If tea party Republicans care about keeping Medicare intact, they are going to be surprised — and very angry — by what the deficit reduction plan approved by House Republicans would do to Medicare. What House Republicans have approved is nothing like what was promised by its architect, Republican House Budget Committee chairman Paul D. Ryan.
“Starting in 2002,” Ryan promised in a Wall Street Journal op-ed piece, “new Medicare beneficiaries will be enrolled in the same kind of health-care program that members of Congress enjoy.”
Ryan repeated that elevated promise on NBC’s “Meet the Press.” “For future generations,” he said, “what we are proposing is a personalized Medicare, a Medicare system that works exactly like the health care I have as a member of Congress and federal employees have.”
Based on an impartial analysis by the Congressional Budget Office and two other analyses, Ryan’s promise is not just empty — it’s a political hoax. Ryan’s plan would change Medicare from an entitlement program that provides fixed medical services to a voucher program that would offer government subsidies to seniors to help them purchase private insurance.
The CBO’s analysis shows that those subsidies would not come close to buying what Medicare now provides. Americans on Medicare under the Ryan plan would pay $6,400 to $7,000 more per year than they would pay under Medicare as it now exists. That margin of difference would continue to grow, shifting an ever larger portion of the cost from Medicare to the enrollees.
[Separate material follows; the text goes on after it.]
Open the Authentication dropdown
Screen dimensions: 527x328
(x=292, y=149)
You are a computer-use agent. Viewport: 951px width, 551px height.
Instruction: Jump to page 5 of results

The Medicare voucher would decline in value because its annual increase would be tied to the Consumer Price Index, which lags the more rapid rate of inflation in health care costs. The government would save money — and Ryan’s deficit reduction plan would give it away in tax cuts to rich corporations and the wealthy. But Medicare enrollees themselves would spend a lot more than they’re now paying, and their uncontrolled insurance costs would rise rapidly.
That’s hugely different from the way the Federal Employee Health Benefit Plan works. The FEHBP actually works like a good employer-sponsored plan in which the employer — the federal government in this case — annually picks up most of the annual inflationary increase in the cost of employees’ premiums.
In 2009, for example, Medicare’s total expenditure per beneficiary increased by 5.8 percent, and FEHBP plans’ coverage increased by 6 percent in cost, rising in tandem with the annual increase in health care costs. The Consumer Price Index, however, decreased by 0.4 percent. Under the Ryan plan, that would mean that the Medicare voucher would go down by 0.4 percent, while federal employees’ health care coverage and provider payments rose by 6 percent.
Given a few years of such huge differences in Medicare vouchers under the Republican plan, many seniors would quickly find themselves in medical bankruptcy.
The Republican mantra of getting some “consumer skin in the game” to encourage “health-care consumers” to be smarter shoppers for their health care isn’t the answer, either. A Rand Corporation study discussed last month in the American Journal of Managed Care showed that the more seniors’ health insurance costs increased, the less they went to the doctor — and the more their number of days spent in a hospital rose. The conclusion was that patients with higher deductible policies simply sought fewer doctor visits and less preventive care, and ultimately got sicker and spent far more time in the hospital, at much greater costs to themselves and to insurers.
In fact, the only reason that the Republican proposal would reduce Medicare costs is that it would merely shift the cost differential to seniors — just when they could least afford it. There are many better methods to preserve Medicare and ramp down costs. They are intertwined with larger medical-industry reforms, model practices and best-treatment protocols, preventive care and higher Medicare contributions from the very affluent. The Ryan-House Republican plan is simply smoke and mirrors.